Kingdom Hearts On Steam is Massive
I woke up this morning to perhaps the most important low-key video game news of the year. The Kingdom Hearts series is finally hitting Steam.
Those not in the know might shrug their shoulders at this news. There’s a good chance that most people in the know won’t give a damn. A hodge-podge of PS2, PS4, PSP and 3DS games reaching an app on a platform they were already available on? Yawn, right? Wrong.
This signals a change in priorities for the usually incognizable Square Enix. Their history of platform choice is legendary, and you can see it within the Kingdom Hearts series. You need half a dozen consoles to play every single game, a fact that sort of holds true because two of the games included in the remastered sets are presented as vdeoes.
Some more context. Kingdom Hearts 3 was a multiplatform release, but the HD remasters were not. You could only play them on PlayStation. Eventually these were ported across to Xbox. Switch owners were left waiting even longer, when the entire series came to their console of choice… via the cloud. Yes, these PS2 games were released as cloud editions on the Nintendo handheld. At around the same time they came to PC but, just to add to the confusion, they were exclusive to the Epic store. PC gamers don’t like the Epic store, so for many they might as well not have been released.
Only Square Enix could release a convoluted series in as convoluted a way as that. And that’s just one franchise. Their others don’t fare much better under scrutiny, even their blockbuster Final Fantasy series. Thankfully, all of that is about to change.

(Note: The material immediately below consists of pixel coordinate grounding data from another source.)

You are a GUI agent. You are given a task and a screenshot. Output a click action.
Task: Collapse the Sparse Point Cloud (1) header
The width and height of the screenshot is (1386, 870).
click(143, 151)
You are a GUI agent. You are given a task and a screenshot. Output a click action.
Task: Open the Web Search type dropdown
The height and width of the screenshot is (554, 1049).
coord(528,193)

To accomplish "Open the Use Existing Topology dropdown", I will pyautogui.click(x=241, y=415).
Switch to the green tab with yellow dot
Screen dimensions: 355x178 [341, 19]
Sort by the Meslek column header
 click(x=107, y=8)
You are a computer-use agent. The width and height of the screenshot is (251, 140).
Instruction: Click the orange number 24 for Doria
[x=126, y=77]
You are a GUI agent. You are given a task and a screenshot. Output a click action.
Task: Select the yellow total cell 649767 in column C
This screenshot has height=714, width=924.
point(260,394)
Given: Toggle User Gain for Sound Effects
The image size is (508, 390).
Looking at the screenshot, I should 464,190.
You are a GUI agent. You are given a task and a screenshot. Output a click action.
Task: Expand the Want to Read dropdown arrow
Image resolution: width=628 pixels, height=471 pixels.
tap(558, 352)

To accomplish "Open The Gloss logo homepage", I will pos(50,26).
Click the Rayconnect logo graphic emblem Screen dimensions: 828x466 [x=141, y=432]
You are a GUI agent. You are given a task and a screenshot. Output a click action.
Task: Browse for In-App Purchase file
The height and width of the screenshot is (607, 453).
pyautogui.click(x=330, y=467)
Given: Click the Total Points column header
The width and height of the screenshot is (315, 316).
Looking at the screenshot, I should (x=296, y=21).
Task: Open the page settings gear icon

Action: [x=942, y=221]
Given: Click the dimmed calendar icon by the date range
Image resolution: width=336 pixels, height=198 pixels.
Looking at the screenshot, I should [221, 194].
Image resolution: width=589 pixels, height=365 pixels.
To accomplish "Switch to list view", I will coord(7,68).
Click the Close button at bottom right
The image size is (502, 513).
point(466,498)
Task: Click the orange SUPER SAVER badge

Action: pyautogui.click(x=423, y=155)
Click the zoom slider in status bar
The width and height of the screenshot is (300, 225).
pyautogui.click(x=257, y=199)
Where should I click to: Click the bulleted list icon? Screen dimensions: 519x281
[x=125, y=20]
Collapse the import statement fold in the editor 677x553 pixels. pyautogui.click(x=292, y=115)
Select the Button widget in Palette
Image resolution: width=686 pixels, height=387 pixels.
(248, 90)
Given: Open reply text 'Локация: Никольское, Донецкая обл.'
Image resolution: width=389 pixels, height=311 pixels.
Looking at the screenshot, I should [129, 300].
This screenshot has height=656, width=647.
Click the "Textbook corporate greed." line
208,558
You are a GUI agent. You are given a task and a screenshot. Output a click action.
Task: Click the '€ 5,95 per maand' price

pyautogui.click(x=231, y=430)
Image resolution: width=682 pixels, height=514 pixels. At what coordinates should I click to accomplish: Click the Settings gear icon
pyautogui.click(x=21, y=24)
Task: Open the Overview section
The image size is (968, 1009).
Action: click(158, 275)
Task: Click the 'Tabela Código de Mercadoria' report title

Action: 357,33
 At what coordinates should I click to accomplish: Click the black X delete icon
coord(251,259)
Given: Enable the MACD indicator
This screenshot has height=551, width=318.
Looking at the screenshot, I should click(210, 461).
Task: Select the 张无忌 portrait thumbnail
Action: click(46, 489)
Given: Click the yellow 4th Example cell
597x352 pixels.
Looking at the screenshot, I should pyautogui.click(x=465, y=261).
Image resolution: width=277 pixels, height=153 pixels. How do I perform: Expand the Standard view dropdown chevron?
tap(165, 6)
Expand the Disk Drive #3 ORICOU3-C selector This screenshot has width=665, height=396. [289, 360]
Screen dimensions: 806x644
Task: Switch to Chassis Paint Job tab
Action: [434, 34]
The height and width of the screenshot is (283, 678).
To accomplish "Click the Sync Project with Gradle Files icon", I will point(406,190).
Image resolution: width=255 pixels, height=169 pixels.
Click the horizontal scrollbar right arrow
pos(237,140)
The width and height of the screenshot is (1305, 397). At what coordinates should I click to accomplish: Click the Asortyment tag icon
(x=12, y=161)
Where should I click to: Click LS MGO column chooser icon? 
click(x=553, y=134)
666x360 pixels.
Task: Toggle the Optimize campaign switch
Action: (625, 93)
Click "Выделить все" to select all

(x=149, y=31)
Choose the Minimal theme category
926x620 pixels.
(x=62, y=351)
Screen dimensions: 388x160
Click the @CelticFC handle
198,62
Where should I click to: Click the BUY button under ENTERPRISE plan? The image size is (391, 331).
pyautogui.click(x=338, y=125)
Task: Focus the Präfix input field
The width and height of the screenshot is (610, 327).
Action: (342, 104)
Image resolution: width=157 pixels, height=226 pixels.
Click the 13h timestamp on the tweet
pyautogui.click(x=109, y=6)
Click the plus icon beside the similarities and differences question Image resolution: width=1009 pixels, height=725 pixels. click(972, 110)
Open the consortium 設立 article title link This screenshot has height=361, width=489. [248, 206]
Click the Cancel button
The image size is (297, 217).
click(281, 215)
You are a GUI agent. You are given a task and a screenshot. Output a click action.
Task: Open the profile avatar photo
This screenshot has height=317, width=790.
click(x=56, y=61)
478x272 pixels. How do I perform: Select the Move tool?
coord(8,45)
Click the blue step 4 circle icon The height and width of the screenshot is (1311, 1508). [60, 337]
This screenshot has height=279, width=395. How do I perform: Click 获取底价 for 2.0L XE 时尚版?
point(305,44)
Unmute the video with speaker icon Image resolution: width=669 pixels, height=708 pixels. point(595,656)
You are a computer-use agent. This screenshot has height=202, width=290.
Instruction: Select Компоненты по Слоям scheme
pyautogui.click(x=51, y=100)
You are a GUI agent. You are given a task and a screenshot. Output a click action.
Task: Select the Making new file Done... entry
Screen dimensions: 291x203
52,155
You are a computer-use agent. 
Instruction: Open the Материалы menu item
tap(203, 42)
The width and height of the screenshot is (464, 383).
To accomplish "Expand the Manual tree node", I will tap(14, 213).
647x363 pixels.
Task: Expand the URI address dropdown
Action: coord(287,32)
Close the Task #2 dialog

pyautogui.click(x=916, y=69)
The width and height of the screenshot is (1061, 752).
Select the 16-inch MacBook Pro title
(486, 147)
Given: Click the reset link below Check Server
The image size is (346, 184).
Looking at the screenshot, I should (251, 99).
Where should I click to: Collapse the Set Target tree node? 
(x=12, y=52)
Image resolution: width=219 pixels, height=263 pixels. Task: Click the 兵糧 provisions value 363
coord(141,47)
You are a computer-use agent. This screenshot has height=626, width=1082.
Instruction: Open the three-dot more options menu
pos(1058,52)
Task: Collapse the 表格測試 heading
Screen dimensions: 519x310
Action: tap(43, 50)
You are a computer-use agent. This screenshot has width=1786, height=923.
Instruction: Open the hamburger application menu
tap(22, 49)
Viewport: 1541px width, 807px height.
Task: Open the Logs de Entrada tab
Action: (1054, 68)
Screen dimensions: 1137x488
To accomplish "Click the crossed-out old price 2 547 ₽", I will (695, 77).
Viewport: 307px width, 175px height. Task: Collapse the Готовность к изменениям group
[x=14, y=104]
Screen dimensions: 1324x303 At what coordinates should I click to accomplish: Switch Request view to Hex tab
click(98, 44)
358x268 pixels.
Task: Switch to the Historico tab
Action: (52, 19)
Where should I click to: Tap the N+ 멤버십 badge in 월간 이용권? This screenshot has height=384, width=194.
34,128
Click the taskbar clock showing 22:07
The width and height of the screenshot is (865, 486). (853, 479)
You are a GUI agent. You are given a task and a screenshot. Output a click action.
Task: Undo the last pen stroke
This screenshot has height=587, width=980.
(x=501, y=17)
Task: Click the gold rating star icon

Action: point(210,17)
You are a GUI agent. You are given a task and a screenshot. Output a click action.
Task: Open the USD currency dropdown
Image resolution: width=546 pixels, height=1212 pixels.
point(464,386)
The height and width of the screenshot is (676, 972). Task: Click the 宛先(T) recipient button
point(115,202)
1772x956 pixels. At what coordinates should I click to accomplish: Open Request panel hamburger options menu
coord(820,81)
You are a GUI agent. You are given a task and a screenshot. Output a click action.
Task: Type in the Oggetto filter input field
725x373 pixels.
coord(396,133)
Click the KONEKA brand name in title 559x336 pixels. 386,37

Kingdom Hearts: The End to Multiplatform Mayhem
Recently, Square said that it would be better exploring its multiplatform options in the future. This happened extremely recently and might not have very much to do with Kingdom Hearts coming to Steam, or maybe it does. The point is the same: for those that have become increasingly frustrated with Square’s exclusivity deals and inconsistent release cadences, things will hopefully change. They have realised that releasing games in a sensible manner might actually make them money.
So Octopath Traveller. You know the one? The Switch exclusive that came to Xbox and Game Pass but never released on PlayStation. And its sequel, which came to Switch and PlayStation, but not to Xbox? Yeah, weird situations like that might not happen anymore.
And Kingdom Hearts coming to Steam signals that Square are looking to treat their fans better. Symbolically, if not actually.
Honestly, it’s not a lot to ask. Bring the games to the places people want to play them. Hell, even Microsoft has started to understand that.
Square Enix was one of the last hold outs of this kind of platform jumping. Everybody else seems to have realised you put your games everywhere to hit as many people as possible. As sales of Final Fantasy have unfortunately slowed, Square have clearly asked whether exclusivity is giving them the boost they not only need, but deserve.
It might only be Kingdom Hearts on Steam (coming June 13), but it’ll hopefully grow into something much, much bigger.